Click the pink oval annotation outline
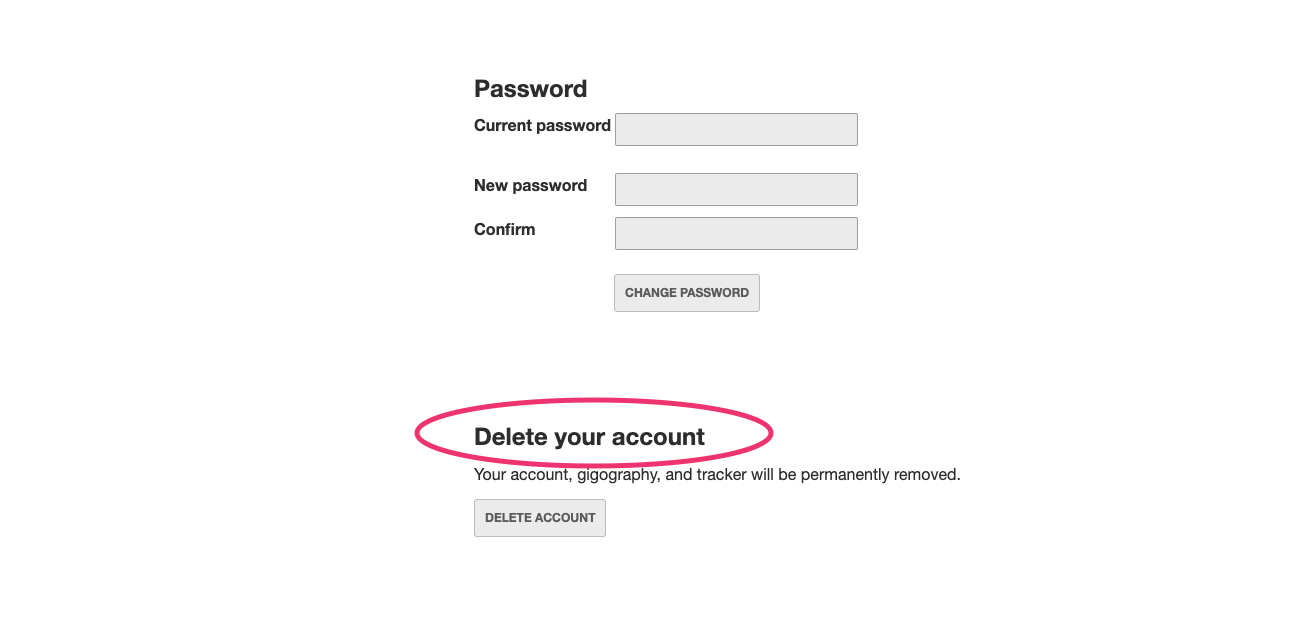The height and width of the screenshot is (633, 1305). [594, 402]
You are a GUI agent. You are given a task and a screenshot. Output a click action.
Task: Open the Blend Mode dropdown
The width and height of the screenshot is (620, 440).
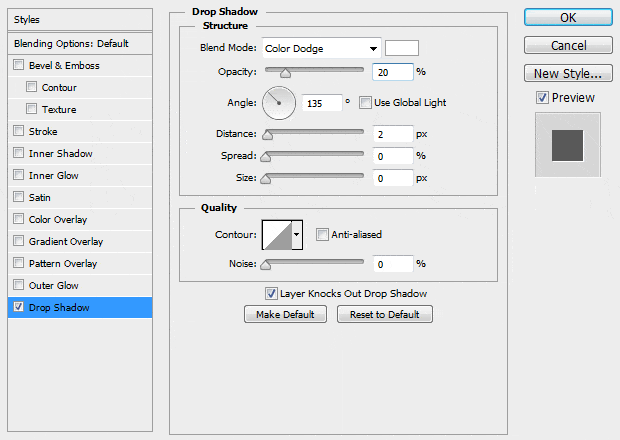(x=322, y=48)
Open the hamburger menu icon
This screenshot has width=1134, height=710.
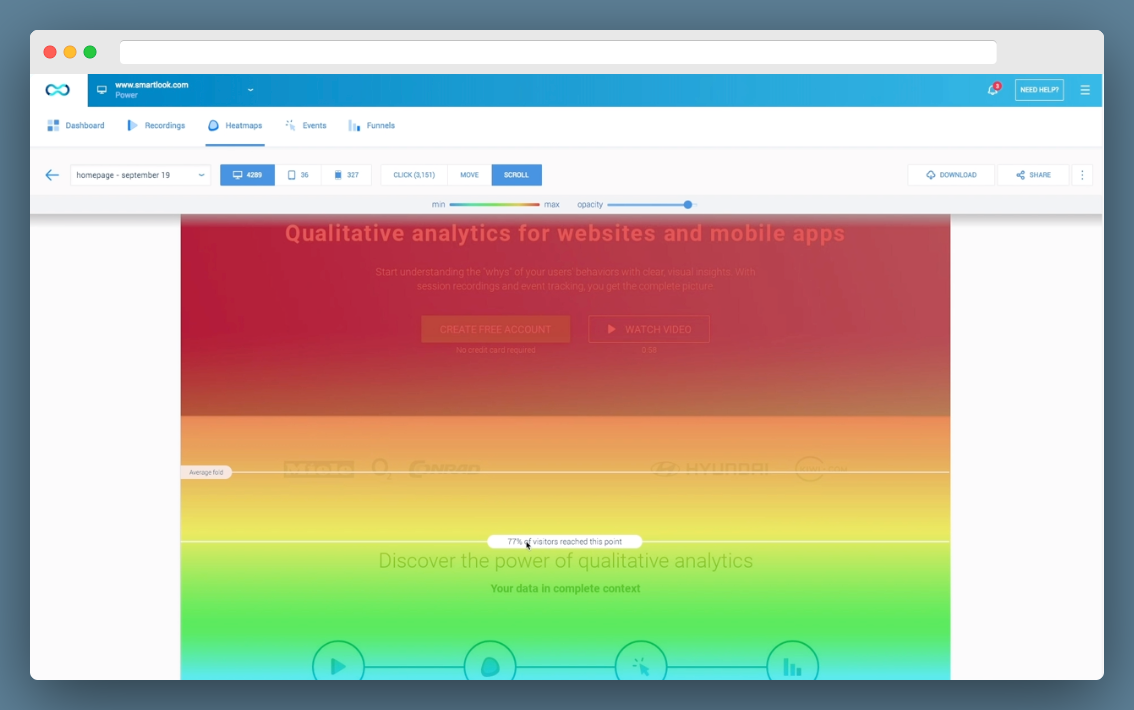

-------------------------

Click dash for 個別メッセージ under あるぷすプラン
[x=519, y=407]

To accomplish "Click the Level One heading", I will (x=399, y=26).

-------------------------

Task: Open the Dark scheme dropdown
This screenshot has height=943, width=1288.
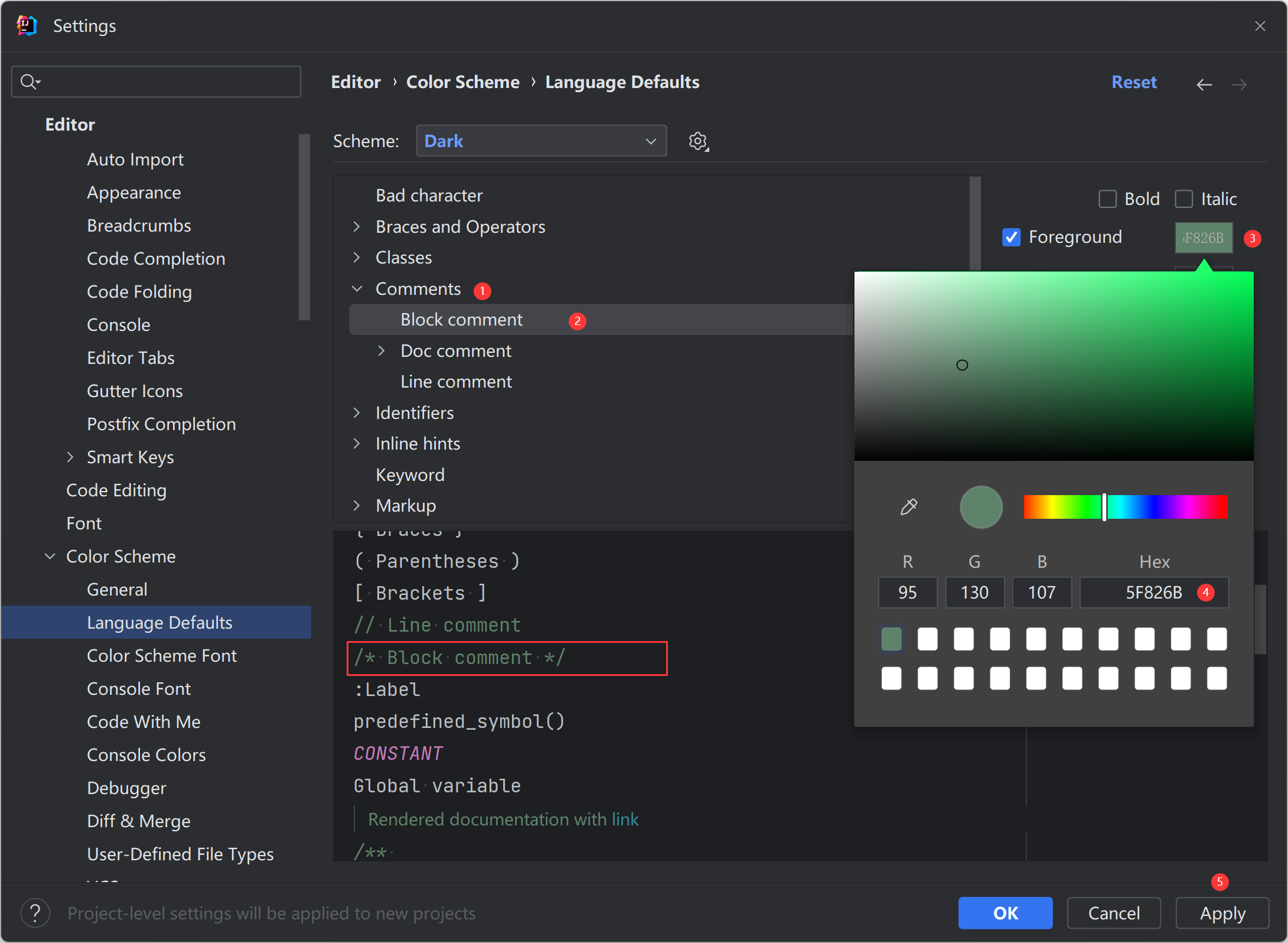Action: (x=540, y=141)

-------------------------

Copy nothing but the lines above from the one with "Click the pink oval annotation outline" to the one with "This screenshot has width=1134, height=710.", inclusive, word for word. Leave every picture out.

## SOLUTION TO THIS TASK
Click the pink oval annotation outline
The height and width of the screenshot is (633, 1305). [594, 402]
You are a GUI agent. You are given a task and a screenshot. Output a click action.
Task: Open the Blend Mode dropdown
The width and height of the screenshot is (620, 440).
(x=322, y=48)
Open the hamburger menu icon
This screenshot has width=1134, height=710.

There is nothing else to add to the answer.